The criminal bastards at CNN chased down and threatened a 15 YO boy Lynnette. Funny how a 15 YO white boy is suddenly a "man" in your and your chosen media's eyes when a 25 YO Afghan lying about being 17 is always a poor child.

Probably a crime acccording to Assange:

https://twitter.com/JulianAssange/status/882430554544713728

Also from Reddit:

"CNN can track down a random guy from Reddit, but they totally have no idea how Donna Brazile got the debate questions.?"

Lynnette, this was not a win for CNN at all. This will add to the white hot rage many people feel towards them. Disgusting behavior. The backlash will be severe.

Marcus said...

Looks like he wasn't 15 after all.
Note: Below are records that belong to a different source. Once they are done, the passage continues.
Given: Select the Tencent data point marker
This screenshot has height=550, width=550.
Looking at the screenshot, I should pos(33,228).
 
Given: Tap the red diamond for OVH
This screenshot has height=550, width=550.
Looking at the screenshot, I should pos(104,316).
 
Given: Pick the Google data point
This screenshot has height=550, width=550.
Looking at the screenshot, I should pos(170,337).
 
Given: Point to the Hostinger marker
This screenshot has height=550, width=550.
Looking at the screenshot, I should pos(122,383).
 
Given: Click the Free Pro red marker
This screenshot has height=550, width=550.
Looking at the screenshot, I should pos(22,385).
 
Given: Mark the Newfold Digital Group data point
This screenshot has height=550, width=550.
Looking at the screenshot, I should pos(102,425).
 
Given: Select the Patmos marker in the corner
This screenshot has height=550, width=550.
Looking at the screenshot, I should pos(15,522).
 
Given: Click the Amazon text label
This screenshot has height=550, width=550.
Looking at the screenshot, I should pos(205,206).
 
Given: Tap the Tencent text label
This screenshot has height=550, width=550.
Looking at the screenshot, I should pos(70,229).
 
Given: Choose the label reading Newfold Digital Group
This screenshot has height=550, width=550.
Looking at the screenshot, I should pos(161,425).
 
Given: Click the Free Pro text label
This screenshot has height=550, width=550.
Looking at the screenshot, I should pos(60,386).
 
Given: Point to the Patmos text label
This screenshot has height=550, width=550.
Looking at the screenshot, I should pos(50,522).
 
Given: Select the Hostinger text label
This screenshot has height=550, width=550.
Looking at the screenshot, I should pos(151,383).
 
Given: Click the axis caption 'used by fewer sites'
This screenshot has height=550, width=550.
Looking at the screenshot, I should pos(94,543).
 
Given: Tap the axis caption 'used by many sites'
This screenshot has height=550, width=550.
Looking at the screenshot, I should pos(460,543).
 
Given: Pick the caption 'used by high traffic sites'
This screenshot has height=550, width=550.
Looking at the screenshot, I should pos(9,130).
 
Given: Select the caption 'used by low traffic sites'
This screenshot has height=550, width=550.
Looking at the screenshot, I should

With all this fake news going around it's hard to know what to believe.

   Lee C.  ―   U.S.A.     said...

 
Well, one of the things you can believe is that Trump found him first.

   Lee C.  ―   U.S.A.     said...

 
And, another thing you can believe is that Assange, who most certainly does not have any interest in Making America Great Again, keeps coming out in the defense of Trump.  (And Sean Hannity, one of FoxNews' most dedicated Trumpkins, keeps trying to rehabilitate Assange with the FoxNews crowds.)

   Lee C.  ―   U.S.A.     said...

 
David Ignatius opines, in the Washington Post, that we ought to coöperate with the Russians in Syria, at least to the extent of granting the Iranians control over that corridor they want to establish from Tehran to Beirut.

I tend to disagree.

Lynnette In Minnesota said...

Looks like he wasn't 15 after all. With all this fake news going around it's hard to know what to believe.

That's all right, Marcus, from his behavior anyone could have been fooled.

Lynnette In Minnesota said...

That was an interesting article, Lee. Perhaps pragmatism is what is called for when looking at Syria.

Within your article there was another that was also good.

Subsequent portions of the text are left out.